Language and culture
Although the constitution of Russia recognizes Russian as the official language, the individual republics may declare one or more official languages. Most of subjects have at least two — Russian and the language of the "eponymous" nationality. There is a lively minority language scene in most subjects of the country, with more than 1,350 newspapers and magazines, 300 TV channels and 250 radio stations in over 50 minority languages. Moreover, new legislation allows usage of minority languages in federal radio and TV broadcasting.
In 2007, there were 6,260 schools which provided teaching in altogether 38 minority languages, and over 75 minority languages were taught as a discipline in 10,404 schools. Ministers of Council of Europe has noted efforts to improve the supply of minority language textbooks and teachers, as well as greater availability of minority language teaching. However, as Ministers has noted, there remain shortcomings in the access to education of persons belonging to certain minorities.

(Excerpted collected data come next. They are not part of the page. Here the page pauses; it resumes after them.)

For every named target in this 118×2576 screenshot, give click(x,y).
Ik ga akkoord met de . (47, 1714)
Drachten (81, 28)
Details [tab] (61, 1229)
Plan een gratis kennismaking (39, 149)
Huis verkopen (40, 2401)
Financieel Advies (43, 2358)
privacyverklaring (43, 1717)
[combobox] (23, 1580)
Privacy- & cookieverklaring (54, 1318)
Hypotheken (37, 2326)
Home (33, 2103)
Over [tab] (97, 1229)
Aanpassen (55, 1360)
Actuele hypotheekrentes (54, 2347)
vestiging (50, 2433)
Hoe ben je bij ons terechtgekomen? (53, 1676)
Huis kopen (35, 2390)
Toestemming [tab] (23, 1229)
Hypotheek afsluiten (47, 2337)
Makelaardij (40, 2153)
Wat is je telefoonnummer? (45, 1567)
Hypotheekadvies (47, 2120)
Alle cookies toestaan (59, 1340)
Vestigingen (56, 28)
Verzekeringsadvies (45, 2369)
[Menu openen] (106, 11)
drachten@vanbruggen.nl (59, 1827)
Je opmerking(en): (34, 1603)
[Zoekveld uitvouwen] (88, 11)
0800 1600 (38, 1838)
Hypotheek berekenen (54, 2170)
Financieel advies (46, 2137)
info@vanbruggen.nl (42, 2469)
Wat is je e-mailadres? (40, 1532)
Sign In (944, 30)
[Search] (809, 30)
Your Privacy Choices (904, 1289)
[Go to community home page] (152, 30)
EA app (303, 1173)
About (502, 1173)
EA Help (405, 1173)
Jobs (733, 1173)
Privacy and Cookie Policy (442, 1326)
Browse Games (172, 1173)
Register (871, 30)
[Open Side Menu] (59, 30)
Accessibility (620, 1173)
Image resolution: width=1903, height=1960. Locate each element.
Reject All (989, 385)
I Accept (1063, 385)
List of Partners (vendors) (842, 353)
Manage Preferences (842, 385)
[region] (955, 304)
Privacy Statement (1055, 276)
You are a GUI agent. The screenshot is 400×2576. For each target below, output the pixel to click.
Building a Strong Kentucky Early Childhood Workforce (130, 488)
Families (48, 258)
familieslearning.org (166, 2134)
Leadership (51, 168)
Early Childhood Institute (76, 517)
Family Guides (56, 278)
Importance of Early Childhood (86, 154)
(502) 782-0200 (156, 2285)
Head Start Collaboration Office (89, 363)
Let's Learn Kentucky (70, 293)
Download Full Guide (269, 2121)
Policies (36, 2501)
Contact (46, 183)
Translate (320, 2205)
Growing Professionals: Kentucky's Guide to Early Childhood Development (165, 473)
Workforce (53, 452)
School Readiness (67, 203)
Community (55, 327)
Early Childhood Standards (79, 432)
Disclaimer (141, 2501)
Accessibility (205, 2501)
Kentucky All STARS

There are more than 2,000 national minorities' public associations and 560 national cultural autonomies, however the Committee of Ministers has noted that in many regions amount of state support for the preservation and development of minority cultures is still inadequate. There's a significant difference between "eponymous" ethnic groups and nationalities without their own national territory, as resources of the last are relatively limited.
Russia is also home of a particular category of minority peoples, i.e. small indigenous peoples of the North and Far East, who maintain very traditional lifestyles, often in a hazardous climatic environment, while adapting to the modern world. After the fall of the Soviet Union, Russia passed legislation to protect rights of small northern indigenous peoples.
Gil-Robles has noted agreements between indigenous representatives and oil companies, which are to compensate potential damages on peoples habitats due to oil exploration. As Committee of Ministers of Council of Europe noted in 2007, despite some initiatives for development, the social and economic situation of numerically small indigenous peoples was affected by recent legislative amendments at the federal level, removing some positive measures as regards their access to land and other natural resources.